Ketika Jepang diguncang Tsunami, datanglah bantuan dari Indonesia. Ketika orang Jepang ditolong oleh perawat Indonesia, ia mengatakan “Saya diselamatkan oleh senyumannya.” Kisah Kato inilah yang menandaskan bahwa sejatinya hubungan kemanusiaan melampaui urusan agama. Islam memiliki jiwa dan semangat perdamaian itu.
Hisanori Kato meneliti Islam dengan tanpa prasangka. Ia berangkat dari keinginan murni mencari dan mendalami Islam lebih jauh. Indonesia dipilih saat Ia melihat obor anak-anak yang menyala di kala Idul Fitri di tahun 1991. Sejak itulah ia tertarik meneliti lebih jauh Islam Indonesia.
Melalui tokoh-tokoh organisasi Islam di Indonesia, Kato menemui, mewawancarai, dan bercakap tentang Islam.
Ia menerobos ke gang-gang sempit, menanti berjam-jam, rela antri untuk menunggu para pemimpin organisasi Islam ini demi mendapatkan informasi berharga tentang Islam dan organisasi Islam di Indonesia.
Meski sempat mendengar kabar tak enak mengenai tokoh-tokoh yang ia wawancarai, ia berusaha untuk membuktikan sendiri bagaimana para tokoh yang ia teliti dengan menemuinya sendiri.

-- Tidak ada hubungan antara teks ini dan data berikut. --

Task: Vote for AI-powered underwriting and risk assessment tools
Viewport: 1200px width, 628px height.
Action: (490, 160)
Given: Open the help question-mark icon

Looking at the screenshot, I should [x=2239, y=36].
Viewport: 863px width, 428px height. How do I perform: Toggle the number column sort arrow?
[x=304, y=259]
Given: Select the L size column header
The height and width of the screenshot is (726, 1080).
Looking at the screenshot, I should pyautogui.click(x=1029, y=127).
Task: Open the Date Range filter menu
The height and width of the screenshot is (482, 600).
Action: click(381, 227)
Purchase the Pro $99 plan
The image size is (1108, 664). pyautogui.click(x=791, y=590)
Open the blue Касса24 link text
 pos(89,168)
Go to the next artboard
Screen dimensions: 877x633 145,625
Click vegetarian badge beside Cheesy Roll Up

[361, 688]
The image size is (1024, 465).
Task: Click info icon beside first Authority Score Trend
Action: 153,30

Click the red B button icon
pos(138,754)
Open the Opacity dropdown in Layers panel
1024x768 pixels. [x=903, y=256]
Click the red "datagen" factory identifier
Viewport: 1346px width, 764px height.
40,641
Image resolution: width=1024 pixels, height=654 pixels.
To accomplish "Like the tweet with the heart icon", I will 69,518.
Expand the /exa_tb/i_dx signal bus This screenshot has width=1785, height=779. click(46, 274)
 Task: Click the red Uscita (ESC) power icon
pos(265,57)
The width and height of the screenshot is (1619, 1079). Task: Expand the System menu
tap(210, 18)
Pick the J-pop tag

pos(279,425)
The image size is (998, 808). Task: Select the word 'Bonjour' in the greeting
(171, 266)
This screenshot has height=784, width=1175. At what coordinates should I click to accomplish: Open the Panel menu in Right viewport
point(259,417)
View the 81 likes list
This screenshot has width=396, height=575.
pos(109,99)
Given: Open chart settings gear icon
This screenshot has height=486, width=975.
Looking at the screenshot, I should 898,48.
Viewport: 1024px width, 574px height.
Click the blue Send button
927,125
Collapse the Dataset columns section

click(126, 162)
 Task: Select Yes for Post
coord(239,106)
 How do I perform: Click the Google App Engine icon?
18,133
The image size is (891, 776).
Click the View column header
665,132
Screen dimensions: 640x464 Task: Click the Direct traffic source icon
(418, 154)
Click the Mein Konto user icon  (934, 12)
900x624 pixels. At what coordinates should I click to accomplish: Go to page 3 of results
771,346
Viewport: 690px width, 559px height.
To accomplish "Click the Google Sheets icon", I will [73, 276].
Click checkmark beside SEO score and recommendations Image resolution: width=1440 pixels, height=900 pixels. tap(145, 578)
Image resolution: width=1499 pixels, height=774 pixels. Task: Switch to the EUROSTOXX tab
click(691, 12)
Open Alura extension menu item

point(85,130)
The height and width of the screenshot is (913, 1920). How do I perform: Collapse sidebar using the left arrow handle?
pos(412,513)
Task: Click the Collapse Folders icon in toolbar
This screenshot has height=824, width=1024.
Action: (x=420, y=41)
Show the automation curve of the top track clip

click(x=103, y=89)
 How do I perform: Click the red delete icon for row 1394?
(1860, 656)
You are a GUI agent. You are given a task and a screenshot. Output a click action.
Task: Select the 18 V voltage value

Sebagai seorang antropolog, ia mendekati objek dari dekat sekali. Apa yang ia tuturkan dalam wawancaranya di buku Islam di Mata Orang Jepang [2014] terasa sekali kejujuran dan ketulusannya mendalami Islam Indonesia.
Ada ragam pandangan dan corak setiap tokoh memahami dan memaknai Islam yang mereka yakini. Namun ada benang merah yang sama saat mereka menjelaskan Islam yang penuh kasih, cinta damai dan memiliki satu kitab yang sama dan nabi yang dijadikan anutan.
FPI misalnya yang dikenal garang dan membawa pentungan, Kato justru menemukan hal lain. Saat ia mewawancarai Eka Jaya salah satu petinggi FPI. Kato tidak menemukan wajah berbahaya sebagaimana yang distigmakan orang. FPI melakukan aksinya setelah berkomunikasi dengan polisi namun pemberitahuan itu tidak digubris. Apalagi saat itu situasinya ramadhan dan banyak kafe dan juga diskotik yang menjual minuman keras.
Berbeda dengan FPI, Kato juga mewawancarai budayawan Mohamad Sobari. Sobari sebagai orang Jawa memaknai Islam tidak selalu bertentangan dengan budaya. Dalam pemahaman Sobari bila agama berseteru dengan budaya tentu ia tidak bisa berkembang pesat di Indonesia. Islam justru sebaliknya bisa membaur saling silang dan tumbuh dalam payung keindonesiaan.
Ada dua tokoh yang mewakili pandangan Islam Indonesia yang coba digali oleh Kato. Dua tokoh itu adalah Ulil Absor Abdala dan juga Abu Bakar Baasyir.
Melalui wawancara dua tokoh ini, Kato justru mendapati kesimpulan yang sama saat dua tokoh ini menyatakan pendapat perihal KKN. Dalam aspek pemahaman agama, perdebatan mereka hanya pada cara atau strategi dakwah Islam di Indonesia. Dalam pandangan Islam fundamental, atau Abu Bakar Baasyir, Islam dimaknai sebagai sesuatu yang sudah final. Ketentuan dan ketetapan hukumnya harus ditegakkan. Baasyir percaya bila umat Islam menaati hukum Islam maka ia akan selamat. Namun dalam pandangan Islam liberal yang diwakili oleh Ulil, gagasan Islam tidak boleh dipandang monolitik dan harus selalu kontekstual. Manurut Ulil, Setiap umat Islam mesti melakukan ijtihad dan terus-menerus melakukan pembaruan agar Islam selalu selaras dengan perkembangan zaman.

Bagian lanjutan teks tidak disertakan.